We suffer from ‘neoconitis’ and we badly need a cure. The disease was diagnosed by Roger Cohen in the New York Times. ‘Neocon’, he pointed out, ‘has morphed into an all-purpose insult for anyone who still believes that American power is inextricable from global stability and still thinks the muscular anti-totalitarian US interventionism that brought down Slobodan Milošević has a place.’

Neoconitis is now ‘as rampant as liberal-lampooning a few years back’. The result? The liberal hawk is now an endangered species, says Cohen.

Joe Lieberman, a Democratic Party vice-presidential candidate in 2000, was drummed out of the Democratic Party in 2007. A Pew Survey found that Democrats are twice as likely as Republicans (55% vs. 27%) to say the US should ‘mind its own business internationally’ and not worry about other countries.

When Democrat Foreign Policy expert Michael O’Hanlon came back from studying the surge in Iraq and wrote an op-ed titled ‘A war that might be won’, he had to leave the Hilary Clinton campaign soon after ‘by mutual consent’.

Closer to home, neoconitis is spreading. John le Carré said his novel Absolute Friends was about‘what would happen if we allow present trends to continue to the point where corporate media are absolutely at the beck and call in the US of a neoconservative group which is commanding the political high ground, calling the shots and appointing the state of Israel as the purpose of all Middle Eastern and practically all global policy.’

Seumas Milne dismissed Ed Husain’s 2007 book The Islamist – a penetrating account of extremism in UK Islamist networks – by attacking its author as a ‘poster boy for the neocons’. In the face of mounting evidence of the relative successes of the ‘surge’ in Iraq, the New Statesman editorialised recently that such talk was nothing but ‘neocon’ propaganda.

The left is vulnerable to neoconitis because it takes its cue from what it is against rather than what it is for. In conversation with the Polish anti-Stalinist dissident Adam Michnik in 1993, the liberal philosopher Jurgen Habermas admitted that “he had avoided any fundamental confrontation with Stalinism”. Why, asked Michnik? He did not want ‘applause from the wrong side’ replied Habermas.
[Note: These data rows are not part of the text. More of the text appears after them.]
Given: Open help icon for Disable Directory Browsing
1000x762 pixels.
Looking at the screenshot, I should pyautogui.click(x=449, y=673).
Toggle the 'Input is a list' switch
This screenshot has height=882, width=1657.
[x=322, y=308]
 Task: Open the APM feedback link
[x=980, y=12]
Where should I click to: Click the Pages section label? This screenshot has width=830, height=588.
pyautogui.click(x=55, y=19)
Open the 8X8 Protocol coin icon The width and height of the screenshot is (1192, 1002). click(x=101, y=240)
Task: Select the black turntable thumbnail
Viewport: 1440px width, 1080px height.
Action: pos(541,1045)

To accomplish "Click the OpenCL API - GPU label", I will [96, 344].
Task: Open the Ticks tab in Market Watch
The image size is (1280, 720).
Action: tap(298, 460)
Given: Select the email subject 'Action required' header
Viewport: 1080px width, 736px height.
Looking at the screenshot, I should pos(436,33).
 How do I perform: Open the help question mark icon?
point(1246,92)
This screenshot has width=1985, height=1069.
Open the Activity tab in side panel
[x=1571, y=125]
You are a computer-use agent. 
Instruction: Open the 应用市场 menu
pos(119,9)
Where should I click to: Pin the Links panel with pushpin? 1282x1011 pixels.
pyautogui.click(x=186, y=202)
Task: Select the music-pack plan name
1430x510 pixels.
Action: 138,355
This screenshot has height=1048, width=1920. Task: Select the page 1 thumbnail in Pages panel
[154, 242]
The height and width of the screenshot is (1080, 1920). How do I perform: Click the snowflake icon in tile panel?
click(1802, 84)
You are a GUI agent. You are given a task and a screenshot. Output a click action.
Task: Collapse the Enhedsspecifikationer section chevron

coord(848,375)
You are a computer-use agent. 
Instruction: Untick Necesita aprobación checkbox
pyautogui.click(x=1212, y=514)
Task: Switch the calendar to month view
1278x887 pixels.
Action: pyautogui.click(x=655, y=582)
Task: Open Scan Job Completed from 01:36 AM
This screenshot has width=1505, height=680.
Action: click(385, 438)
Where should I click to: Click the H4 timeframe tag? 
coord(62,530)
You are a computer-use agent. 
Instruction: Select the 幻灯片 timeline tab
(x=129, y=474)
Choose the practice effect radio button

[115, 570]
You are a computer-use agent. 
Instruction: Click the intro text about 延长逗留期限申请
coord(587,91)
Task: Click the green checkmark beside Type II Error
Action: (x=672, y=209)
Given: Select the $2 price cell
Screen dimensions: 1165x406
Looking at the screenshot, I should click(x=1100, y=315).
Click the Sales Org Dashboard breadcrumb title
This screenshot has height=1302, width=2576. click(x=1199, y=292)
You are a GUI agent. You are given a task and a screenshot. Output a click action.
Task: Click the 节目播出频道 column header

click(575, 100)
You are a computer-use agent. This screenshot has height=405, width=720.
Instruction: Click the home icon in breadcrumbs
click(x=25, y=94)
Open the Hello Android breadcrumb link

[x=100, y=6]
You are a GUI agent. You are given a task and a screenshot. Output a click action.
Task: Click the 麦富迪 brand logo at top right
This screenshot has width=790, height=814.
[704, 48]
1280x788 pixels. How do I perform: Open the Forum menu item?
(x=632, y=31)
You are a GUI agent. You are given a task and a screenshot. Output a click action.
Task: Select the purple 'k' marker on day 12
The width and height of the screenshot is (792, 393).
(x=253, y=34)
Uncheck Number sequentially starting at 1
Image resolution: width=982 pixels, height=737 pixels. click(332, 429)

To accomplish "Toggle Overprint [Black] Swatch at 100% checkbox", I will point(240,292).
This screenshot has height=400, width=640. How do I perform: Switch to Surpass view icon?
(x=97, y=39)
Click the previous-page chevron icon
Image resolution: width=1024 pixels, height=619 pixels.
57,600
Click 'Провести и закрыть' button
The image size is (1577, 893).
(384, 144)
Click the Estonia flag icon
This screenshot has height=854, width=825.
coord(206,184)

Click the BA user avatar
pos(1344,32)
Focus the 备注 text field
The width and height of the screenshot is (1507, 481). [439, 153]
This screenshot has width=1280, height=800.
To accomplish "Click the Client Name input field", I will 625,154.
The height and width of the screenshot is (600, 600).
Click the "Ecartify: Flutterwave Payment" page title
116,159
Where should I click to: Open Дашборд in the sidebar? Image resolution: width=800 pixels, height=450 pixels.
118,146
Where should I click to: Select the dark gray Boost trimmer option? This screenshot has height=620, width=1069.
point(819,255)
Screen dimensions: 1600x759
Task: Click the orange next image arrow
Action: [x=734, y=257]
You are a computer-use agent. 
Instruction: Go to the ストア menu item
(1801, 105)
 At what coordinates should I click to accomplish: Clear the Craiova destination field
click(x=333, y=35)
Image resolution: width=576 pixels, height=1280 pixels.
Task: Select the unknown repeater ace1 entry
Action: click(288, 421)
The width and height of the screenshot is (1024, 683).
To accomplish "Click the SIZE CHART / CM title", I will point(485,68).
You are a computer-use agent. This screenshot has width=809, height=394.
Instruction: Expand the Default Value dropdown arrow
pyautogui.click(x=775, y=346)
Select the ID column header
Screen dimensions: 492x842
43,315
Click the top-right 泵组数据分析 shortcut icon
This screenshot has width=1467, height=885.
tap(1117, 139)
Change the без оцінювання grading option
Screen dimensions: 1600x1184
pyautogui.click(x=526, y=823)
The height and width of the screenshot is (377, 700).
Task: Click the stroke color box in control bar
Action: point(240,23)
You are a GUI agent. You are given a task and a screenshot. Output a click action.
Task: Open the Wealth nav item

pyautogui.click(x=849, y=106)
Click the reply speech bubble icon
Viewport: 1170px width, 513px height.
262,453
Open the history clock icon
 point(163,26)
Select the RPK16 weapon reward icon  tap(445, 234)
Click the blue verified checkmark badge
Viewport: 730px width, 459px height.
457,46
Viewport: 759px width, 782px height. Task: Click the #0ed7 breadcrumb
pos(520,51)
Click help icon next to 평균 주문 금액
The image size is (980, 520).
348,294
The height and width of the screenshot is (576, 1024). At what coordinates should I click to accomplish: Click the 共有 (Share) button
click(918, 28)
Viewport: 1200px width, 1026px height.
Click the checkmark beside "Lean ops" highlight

Parts of the left did not ‘lose their way’ after 9/11. They found their old groove.

Of course we social democrats are not neoconservatives. We differ on the viability and the morality of redistributive social justice, the extent to which the market should be regulated in the pursuit of egalitarianism and environmental sustainability, and the need for a Senian development-as-freedom agenda aimed at making global poverty history. And we also differ on foreign policy. Tony Blair’s social democratic ‘doctrine of the international community’ has been imprisoned inside the narrower ‘Bush Doctrine’.

But Neoconservatism is no conspiracy. As a school of foreign policy it has its roots in the wing of the Democratic party that refused to follow George McGovern, Jimmy Carter and the ‘new politics’ crowd in their embrace of détente and abandonment of antitotalitarianism. Undermining cynical and self-defeating ‘realism’ and embracing democracy-promotion are two of the preconditions for a ‘progressive foreign policy’. To the limited degree we have achieved either, Henry Jackson and the ‘neocons’ can be denied their share of the credit only by doing violence to the historical record.

Neoconitis makes some important truths unavailable to us. It stops us thinking straight or seeing plain the threat we face. When will we realise there are worse things than getting applause from ‘the wrong side’?